“Oh, I almost forgot,” she says. We are at D & S’s place, having just finished an enjoyable day of board games, a movie, and dinner. I’m tired, complacent, and a little bit nauseous (I didn’t say it was a great dinner). I’m thinking about the drive home and whether I will need to use the can of energy drink I brought along, and whether I should go to the bathroom before we leave. I’m only vaguely listening because I am already mentally out the door.
“I need you two to witness my Patient Advance Care Directive,” she says.
It’s as if my mental state was glass, and someone swung at it with a hammer. I would swear there was a chiming, tinkling sound as the entire mood of the day fell in a thousand sparkling shards to land in a heap. I am suddenly shaken to the core, jolted back from my pleasant, relaxing, and enjoyable day of Tokaido and Yggdrasil and Arrival to the foundation of our current reality.
Lump.
Awful, insidious. potentially murderous Lump.
Patient advance care directives are good things to have. I am glad that she has one, and I am glad that she was smart enough to remember to get the witness signatures. I am not suggesting that it was a bad idea. It’s a relief to me that it is now taken care of.

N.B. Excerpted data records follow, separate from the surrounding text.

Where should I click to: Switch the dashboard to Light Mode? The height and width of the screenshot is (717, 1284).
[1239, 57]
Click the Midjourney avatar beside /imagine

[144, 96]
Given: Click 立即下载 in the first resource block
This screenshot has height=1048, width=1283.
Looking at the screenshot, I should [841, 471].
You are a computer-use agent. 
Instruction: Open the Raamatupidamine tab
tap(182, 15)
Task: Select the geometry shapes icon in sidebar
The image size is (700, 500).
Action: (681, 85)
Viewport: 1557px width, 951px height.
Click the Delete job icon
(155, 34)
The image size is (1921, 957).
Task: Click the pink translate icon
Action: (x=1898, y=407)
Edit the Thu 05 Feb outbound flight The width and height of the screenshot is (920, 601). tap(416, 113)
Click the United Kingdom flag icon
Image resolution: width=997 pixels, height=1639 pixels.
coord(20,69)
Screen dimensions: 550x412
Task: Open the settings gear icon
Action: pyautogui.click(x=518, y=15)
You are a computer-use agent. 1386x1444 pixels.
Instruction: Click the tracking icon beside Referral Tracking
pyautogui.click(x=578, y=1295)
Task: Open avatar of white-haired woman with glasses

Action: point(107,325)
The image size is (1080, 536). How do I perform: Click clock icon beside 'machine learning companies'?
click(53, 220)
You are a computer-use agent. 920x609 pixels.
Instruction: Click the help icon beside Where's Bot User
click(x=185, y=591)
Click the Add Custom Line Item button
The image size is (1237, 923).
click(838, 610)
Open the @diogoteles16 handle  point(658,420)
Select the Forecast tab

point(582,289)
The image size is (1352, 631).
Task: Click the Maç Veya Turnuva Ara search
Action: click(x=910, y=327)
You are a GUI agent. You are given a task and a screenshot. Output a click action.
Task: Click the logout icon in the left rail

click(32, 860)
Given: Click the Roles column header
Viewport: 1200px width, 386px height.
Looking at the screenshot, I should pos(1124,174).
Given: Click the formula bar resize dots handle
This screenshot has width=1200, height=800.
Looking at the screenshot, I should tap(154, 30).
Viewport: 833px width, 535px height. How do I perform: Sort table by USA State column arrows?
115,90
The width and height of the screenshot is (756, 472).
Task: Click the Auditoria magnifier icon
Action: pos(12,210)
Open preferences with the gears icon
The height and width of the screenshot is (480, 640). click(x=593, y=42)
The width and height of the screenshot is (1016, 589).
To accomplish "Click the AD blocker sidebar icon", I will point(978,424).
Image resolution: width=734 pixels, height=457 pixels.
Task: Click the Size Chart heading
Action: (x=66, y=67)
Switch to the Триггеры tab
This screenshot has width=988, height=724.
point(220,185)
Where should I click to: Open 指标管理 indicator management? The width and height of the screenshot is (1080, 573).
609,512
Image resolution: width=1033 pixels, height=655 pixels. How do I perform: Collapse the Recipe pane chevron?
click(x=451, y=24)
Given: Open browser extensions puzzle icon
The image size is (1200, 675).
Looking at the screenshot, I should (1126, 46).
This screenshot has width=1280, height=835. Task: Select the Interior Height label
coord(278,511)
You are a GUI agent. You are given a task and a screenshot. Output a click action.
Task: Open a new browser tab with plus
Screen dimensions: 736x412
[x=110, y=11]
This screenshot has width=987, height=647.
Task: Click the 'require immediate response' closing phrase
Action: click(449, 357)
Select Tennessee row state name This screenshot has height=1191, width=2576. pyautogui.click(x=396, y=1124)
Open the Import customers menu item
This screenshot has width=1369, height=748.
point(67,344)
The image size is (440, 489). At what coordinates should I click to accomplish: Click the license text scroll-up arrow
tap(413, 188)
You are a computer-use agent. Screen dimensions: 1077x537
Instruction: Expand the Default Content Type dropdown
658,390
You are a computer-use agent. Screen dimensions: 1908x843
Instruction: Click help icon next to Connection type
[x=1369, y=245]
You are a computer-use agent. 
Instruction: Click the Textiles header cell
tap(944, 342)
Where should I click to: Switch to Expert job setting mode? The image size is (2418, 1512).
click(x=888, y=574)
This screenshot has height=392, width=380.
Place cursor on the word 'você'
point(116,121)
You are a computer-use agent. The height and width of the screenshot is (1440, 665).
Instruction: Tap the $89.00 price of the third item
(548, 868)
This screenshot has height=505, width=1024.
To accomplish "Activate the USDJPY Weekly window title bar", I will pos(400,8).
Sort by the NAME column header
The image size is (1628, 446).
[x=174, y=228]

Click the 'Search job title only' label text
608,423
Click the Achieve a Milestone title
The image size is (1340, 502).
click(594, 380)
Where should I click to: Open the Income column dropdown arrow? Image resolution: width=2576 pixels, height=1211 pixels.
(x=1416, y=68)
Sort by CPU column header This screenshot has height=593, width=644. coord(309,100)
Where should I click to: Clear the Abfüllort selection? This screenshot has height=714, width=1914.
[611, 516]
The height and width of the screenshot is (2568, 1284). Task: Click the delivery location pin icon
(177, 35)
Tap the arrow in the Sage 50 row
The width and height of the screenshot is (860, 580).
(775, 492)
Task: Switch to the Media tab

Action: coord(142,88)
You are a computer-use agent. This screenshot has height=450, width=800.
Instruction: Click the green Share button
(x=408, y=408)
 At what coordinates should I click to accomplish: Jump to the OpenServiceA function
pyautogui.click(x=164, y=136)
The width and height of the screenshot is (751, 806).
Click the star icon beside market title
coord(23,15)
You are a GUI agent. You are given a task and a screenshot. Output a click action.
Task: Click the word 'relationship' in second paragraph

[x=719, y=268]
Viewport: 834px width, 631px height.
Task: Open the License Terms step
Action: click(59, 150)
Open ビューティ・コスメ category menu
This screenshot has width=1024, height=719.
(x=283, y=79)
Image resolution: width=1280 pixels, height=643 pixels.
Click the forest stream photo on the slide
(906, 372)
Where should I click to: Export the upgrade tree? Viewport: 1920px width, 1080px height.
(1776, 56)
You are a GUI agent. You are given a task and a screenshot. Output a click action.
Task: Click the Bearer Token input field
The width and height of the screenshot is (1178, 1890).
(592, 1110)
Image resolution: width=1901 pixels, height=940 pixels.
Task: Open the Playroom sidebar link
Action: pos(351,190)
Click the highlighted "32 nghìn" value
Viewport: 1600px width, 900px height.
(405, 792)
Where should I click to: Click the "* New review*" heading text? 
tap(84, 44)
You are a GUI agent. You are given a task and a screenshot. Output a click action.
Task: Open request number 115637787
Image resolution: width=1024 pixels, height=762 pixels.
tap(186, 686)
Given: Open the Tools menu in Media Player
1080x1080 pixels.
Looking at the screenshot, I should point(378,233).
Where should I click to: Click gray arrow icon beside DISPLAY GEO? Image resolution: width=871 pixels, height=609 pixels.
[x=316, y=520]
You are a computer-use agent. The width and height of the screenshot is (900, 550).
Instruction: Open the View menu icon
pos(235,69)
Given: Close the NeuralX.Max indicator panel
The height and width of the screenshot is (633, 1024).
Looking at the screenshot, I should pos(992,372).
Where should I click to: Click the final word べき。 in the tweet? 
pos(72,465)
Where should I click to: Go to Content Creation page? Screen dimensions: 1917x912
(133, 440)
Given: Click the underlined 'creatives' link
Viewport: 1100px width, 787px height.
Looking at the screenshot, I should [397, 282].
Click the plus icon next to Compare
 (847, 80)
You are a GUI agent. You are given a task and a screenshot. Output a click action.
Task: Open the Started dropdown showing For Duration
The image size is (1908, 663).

But it’s an example of how life with Lump can sneak up, can catch me off guard if I am not prepared, can suddenly throw a gigantic black cloud over everything. Its part of the reality of living with Lump. Its a reminder that Lump is down now, but Lump may not be down forever. It points out that waiting out there somewhere further ahead in time there may be hard choices, bad consequences, lousy trade-offs, painful decisions. And they can sneak up any time. There’s no safety – there’s no assurance. It isn’t possible to say “today is a good day” anymore – we can only judge yesterday.
Of course, it was never possible to judge a day before it was done. But as we grow older, the chances of something happening to suddenly ruin a perfectly good day increase, little by little. The bad surprises increase. And the possibility of bad surprises becomes more concrete, more real to us as we experience others succumbing to them over the course of our lives. That should have made me more ready for this, and maybe it did. I didn’t fall shrieking to the floor. I didn’t panic. I didn’t audibly gasp or go white or even say something to delay or deflect the process like “it’s late and I am tired, could we do this some other time?”
Instead I just quietly excused myself as if I had to go to the bathroom, went into the hallway where no one could see me, sat down with D & S’s dog for a few minutes, shed a few tears as quietly as I could, pulled myself together, and went back out and watched the process. By the time it was over I was back in control of my emotions and ready to face traffic on the way home.
And I didn’t even need my energy drink – I was absolutely wide awake.